A quote in the book that I found key was:
                    "'If you'd read your Bible, Charlie, you'd know that it's not meant for man to know more than was given to him to know by the Lord in the first place. The fruit of that tree was forbidden to man.' "
In ToK, we had talked about how humans are constantly, and probably eternally, searching for truth. We are probably driven by this curiosity, this quest for knowledge. I have not heard of a pill, surgery, or other kind of scientific development, that would boost human's intellectual capacities overboard. So the scenario depicted in the novel is not applicable word for word. Yet I can connect this with times a particular time in human development: the maturation process. Psychologists have warned many times that there is a right time for everything. Even an infant should not take his/her first steps before he/she is physically ready. Parents always try to shelter their children from knowledge they believe inappropriate for that certain age.

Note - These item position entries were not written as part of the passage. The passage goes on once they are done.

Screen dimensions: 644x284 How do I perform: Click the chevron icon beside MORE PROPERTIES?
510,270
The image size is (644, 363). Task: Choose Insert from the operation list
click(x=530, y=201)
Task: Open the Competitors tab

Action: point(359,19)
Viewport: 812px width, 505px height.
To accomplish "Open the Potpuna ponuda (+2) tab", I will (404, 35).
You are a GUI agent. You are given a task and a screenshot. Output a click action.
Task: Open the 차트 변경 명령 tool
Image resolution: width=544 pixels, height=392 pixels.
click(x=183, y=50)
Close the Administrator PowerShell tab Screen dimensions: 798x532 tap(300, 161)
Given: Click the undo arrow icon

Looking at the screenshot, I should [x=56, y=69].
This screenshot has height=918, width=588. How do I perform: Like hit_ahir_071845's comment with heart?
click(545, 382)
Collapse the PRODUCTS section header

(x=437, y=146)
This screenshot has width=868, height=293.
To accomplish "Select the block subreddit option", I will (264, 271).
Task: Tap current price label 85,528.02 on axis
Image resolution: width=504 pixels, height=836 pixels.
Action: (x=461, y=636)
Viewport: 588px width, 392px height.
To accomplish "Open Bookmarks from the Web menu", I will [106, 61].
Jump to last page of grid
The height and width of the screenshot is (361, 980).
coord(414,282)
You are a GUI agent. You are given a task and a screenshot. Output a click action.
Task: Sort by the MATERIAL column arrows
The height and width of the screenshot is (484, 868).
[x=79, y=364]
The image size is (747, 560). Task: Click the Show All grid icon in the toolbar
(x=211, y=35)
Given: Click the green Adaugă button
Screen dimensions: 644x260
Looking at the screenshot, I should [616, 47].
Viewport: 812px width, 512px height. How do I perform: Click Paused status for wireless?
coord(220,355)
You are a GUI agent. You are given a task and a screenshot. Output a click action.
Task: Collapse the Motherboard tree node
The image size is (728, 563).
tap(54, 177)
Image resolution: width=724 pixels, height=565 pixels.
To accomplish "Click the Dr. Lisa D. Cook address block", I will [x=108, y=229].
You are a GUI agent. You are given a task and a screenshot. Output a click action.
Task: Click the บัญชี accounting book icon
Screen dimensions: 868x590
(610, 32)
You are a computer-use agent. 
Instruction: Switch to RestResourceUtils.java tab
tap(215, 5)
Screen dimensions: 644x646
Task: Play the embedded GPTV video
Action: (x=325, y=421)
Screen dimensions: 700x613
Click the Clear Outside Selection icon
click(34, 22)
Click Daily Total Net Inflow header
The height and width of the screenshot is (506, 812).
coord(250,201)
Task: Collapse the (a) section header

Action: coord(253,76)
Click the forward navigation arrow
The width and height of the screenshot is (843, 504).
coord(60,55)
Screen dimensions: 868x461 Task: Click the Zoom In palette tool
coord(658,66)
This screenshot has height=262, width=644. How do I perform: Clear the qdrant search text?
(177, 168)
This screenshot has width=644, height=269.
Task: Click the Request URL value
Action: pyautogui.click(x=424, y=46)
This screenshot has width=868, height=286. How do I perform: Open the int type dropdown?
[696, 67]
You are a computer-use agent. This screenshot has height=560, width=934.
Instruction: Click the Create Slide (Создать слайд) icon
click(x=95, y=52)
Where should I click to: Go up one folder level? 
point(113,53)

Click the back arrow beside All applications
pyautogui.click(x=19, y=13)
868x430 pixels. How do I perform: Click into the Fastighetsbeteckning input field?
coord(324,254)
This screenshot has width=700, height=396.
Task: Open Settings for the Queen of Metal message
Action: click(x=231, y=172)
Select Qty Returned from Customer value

"Flowers for Algernon" raised many thoughts in my mind, especially about human development and knowledge. Is it wrong to know too much, to know more than we should know? One case that really struck me was thinking of this. Imagine being able to read other people's thoughts. How would we be affected? We would not have hope, fantasies, because there is no gap in our knowledge for our mind to fill in. Maybe we do know enough. Maybe we do know the amount and things we should and need to know. Maybe ignorance is truly bliss. At least in some way.